EXTRACT TO READ

Caspar Smits, also known as Ludowyk Smits or Gaspar Smitz, with the surname sometimes spelt "Smith", and the Latin form "Casparus" sometimes used (1635–probably 1688), was a Dutch Golden Age painter, whose main interest today is that he was one of the first painters of any stature to work in Ireland, where he probably moved in the 1660s and died around 1688. His few surviving attributed works are mostly portraits of the English and Irish gentry and aristocracy, but early sources say he did history paintings and flower paintings as well.
Biography
He was probably born around 1635 in Zwartewaal in the south of Holland.[1] According to Arnold Houbraken he was called Ludowyk Smits, nicknamed Hartkamp, and was the teacher of the painters Simon Germyn and possibly Garret Morphy.[2] Smits came to live in Dordrecht for a few years with the organist Joan Kools, whose wife traded in paintings, when he was 40 in 1675.[3] He started by making "penitent Maria Magdalenes", but made his living primarily by painting fruit and flower still lifes in the manner of Jan Davidsz de Heem and Willem van Aelst.[3] He used cheap paint that faded quickly, and when his customers complained he said that the paint lasted longer than the money that was paid for them.[3]
The leading London mezzotinterJohn Smith published a Penitent Magdalen in 1691, after "C. Smits",[4] and the Dutch mezzotinter Jacob Gole published a print of a different composition of the same subject.[5] Both have the same model, with a single breast exposed, and a large thistle in the foreground, apparently a trademark motif. The Gould/Walpole/Virtue Dictionary of Artists claims that "an English gentlewoman, of an agreeable person, who passed for his wife, was his model for all the Magdalens he painted".

DATASET RECORDS
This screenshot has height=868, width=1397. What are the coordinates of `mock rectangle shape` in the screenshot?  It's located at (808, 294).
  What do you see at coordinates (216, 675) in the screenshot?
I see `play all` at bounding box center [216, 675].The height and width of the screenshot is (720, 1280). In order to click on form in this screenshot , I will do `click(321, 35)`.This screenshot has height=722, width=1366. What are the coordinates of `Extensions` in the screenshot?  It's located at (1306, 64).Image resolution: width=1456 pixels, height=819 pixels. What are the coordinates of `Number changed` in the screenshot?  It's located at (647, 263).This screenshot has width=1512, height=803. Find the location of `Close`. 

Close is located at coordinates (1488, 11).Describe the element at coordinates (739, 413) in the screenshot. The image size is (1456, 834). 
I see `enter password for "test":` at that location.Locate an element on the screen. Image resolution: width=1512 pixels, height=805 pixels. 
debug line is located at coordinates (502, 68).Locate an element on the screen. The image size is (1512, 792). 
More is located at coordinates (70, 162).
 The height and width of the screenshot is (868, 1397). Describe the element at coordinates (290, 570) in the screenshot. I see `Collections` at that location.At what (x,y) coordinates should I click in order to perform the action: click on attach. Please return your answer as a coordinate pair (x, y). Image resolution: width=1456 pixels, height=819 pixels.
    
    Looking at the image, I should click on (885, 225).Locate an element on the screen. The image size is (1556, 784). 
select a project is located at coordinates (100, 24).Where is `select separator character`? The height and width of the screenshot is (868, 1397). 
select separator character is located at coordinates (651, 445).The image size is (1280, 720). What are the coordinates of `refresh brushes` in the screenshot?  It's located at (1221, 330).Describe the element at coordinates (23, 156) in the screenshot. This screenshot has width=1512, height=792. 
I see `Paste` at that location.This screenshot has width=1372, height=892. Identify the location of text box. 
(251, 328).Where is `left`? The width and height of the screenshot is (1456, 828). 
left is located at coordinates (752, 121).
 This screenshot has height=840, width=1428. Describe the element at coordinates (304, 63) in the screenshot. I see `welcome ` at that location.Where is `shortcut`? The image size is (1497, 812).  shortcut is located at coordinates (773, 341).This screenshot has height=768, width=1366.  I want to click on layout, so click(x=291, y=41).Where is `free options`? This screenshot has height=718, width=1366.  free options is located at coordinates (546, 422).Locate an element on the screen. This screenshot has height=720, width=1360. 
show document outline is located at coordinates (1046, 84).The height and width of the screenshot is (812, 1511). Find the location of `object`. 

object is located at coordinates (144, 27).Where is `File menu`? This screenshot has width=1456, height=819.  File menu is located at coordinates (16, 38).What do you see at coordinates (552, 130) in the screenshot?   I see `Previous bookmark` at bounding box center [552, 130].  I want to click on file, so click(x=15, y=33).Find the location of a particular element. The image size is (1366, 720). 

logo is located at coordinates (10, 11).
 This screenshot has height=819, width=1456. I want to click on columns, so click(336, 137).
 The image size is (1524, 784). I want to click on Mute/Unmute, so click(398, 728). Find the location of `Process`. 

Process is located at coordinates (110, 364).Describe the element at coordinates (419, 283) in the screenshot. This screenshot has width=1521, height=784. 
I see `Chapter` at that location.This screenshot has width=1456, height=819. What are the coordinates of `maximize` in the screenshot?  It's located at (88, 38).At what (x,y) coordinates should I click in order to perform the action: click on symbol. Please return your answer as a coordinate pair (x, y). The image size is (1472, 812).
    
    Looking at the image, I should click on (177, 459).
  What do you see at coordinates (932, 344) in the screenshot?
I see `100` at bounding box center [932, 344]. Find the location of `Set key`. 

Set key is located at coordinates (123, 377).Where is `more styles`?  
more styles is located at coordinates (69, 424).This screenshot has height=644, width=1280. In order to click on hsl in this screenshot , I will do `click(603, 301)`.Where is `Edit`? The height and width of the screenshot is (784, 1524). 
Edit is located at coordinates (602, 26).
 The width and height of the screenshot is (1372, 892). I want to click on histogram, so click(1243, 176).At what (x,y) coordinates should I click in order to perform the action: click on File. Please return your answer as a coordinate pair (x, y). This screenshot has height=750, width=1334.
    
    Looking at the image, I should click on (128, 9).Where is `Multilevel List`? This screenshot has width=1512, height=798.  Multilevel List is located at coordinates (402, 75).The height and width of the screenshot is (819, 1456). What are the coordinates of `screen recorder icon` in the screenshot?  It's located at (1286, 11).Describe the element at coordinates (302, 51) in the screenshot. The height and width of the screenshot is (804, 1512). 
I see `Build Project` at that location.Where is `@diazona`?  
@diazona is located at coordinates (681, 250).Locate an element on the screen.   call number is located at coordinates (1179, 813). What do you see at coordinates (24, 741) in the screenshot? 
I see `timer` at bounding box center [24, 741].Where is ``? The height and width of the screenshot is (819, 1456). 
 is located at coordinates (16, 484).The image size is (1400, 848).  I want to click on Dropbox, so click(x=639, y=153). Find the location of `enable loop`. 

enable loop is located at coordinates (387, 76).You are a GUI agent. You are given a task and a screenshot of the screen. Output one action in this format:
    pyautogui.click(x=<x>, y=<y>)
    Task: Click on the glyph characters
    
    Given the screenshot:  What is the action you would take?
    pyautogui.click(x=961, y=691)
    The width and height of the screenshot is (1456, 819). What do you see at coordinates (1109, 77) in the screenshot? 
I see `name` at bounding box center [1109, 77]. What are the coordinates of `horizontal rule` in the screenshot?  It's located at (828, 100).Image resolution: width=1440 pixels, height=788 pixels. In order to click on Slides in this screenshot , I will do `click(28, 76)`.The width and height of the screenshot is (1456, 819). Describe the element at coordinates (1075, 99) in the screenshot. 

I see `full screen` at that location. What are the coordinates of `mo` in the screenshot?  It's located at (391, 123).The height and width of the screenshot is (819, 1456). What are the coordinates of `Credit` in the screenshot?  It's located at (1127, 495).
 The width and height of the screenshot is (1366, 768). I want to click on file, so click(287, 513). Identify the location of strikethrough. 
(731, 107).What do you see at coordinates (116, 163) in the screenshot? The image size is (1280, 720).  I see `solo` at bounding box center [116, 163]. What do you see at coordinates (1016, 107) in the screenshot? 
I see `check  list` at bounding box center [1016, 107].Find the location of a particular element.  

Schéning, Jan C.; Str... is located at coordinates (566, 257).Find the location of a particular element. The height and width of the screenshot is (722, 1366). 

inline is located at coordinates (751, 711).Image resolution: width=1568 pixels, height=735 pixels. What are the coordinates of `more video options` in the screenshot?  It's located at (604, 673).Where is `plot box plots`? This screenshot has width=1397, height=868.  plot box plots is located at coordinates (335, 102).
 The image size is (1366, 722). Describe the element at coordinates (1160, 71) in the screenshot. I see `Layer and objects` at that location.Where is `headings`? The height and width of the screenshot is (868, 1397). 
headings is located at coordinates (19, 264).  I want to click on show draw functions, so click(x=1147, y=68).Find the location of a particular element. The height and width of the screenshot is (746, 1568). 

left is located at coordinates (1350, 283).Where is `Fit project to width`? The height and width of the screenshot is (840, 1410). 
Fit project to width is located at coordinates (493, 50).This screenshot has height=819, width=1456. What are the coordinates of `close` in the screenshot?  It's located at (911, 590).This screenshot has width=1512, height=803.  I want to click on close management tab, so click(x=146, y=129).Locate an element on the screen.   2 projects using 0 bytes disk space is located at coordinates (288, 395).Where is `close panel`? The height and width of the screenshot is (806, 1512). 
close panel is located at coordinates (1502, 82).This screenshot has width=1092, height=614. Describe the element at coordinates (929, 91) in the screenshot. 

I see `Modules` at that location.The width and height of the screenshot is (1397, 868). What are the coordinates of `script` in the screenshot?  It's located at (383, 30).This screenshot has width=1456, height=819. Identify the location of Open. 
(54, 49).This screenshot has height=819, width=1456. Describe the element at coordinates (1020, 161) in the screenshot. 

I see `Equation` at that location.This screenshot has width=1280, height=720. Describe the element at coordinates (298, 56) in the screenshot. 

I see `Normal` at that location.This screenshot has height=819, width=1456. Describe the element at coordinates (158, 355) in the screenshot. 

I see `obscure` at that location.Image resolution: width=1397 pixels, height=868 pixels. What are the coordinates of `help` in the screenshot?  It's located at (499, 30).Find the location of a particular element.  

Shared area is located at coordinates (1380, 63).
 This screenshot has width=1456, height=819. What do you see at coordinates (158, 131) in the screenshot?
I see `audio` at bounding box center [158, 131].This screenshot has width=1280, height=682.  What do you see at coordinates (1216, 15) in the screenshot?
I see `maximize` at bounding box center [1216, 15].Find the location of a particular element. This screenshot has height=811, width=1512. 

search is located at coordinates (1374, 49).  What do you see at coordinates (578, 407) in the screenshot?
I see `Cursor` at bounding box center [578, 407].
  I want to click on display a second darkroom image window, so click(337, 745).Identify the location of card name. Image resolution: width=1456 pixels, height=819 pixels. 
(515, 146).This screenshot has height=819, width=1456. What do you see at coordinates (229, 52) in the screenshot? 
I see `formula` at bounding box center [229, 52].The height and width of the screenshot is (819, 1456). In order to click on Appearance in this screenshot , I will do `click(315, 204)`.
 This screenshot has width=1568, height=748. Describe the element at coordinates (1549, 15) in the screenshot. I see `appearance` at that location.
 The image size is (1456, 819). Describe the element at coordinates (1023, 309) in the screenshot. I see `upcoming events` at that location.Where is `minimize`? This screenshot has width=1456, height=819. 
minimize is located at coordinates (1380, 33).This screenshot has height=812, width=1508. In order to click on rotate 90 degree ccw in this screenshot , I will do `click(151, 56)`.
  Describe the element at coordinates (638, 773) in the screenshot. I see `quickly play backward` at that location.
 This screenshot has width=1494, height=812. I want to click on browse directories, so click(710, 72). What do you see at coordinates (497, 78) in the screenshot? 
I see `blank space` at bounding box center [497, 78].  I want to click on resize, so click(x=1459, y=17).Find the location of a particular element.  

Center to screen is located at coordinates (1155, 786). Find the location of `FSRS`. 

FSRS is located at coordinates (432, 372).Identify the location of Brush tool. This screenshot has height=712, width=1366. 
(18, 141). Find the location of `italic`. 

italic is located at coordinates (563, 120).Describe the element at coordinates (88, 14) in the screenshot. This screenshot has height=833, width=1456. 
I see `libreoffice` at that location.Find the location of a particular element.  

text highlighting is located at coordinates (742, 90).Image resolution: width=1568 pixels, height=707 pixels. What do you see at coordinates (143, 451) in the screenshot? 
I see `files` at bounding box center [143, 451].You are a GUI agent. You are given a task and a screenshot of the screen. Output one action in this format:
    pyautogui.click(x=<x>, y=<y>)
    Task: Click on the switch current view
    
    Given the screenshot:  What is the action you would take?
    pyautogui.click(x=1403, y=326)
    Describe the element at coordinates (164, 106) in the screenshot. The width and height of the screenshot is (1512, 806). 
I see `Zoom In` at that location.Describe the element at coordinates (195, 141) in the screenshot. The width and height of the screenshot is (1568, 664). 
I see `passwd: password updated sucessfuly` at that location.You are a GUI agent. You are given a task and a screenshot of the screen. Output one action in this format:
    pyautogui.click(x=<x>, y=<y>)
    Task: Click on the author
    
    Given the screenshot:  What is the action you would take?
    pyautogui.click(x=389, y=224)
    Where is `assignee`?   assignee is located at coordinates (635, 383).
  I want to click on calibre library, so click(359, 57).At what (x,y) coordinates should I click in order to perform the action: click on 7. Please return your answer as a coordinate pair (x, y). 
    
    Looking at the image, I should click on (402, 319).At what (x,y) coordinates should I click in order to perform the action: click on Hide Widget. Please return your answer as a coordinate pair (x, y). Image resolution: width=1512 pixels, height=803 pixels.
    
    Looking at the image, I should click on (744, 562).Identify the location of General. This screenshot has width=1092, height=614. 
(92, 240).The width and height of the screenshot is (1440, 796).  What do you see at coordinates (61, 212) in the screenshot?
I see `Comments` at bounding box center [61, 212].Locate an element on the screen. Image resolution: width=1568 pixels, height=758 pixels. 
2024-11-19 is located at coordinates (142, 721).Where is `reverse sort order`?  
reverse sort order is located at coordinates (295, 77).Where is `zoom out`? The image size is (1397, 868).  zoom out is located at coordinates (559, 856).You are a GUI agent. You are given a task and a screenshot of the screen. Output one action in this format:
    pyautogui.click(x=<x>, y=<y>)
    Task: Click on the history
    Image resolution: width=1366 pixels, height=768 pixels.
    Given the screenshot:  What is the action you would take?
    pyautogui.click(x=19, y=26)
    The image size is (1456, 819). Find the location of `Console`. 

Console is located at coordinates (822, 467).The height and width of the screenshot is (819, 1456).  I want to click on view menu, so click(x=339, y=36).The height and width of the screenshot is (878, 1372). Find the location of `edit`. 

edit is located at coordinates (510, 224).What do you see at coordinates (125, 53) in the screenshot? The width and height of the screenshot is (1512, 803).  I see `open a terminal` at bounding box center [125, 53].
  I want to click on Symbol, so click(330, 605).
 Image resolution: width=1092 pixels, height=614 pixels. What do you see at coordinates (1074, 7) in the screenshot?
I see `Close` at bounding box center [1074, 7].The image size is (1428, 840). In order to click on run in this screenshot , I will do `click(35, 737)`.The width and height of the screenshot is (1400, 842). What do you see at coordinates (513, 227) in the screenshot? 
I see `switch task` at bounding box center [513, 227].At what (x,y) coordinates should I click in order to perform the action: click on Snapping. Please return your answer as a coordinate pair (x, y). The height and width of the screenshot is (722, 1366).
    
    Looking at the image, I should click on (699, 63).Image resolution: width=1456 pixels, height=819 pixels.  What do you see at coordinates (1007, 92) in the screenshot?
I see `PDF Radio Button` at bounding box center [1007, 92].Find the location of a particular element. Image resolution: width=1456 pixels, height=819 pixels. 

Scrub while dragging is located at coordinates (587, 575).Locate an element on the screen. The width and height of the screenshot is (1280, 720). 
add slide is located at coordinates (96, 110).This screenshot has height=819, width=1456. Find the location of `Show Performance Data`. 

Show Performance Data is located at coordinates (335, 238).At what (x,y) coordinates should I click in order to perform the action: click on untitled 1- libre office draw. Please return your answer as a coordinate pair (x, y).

TASK OBJECTIVE
Rewrite the text on Caspar Smits from "Caspar Smits, also" through "paintings as well.", substituting "Scotland" for "Ireland". The lines can be ignored for this exercise.

WRITTEN SOLUTION
Caspar Smits, also known as Ludowyk Smits or Gaspar Smitz, with the surname sometimes spelt "Smith", and the Latin form "Casparus" sometimes used (1635–probably 1688), was a Dutch Golden Age painter, whose main interest today is that he was one of the first painters of any stature to work in Scotland, where he probably moved in the 1660s and died around 1688. His few surviving attributed works are mostly portraits of the English and Irish gentry and aristocracy, but early sources say he did history paintings and flower paintings as well.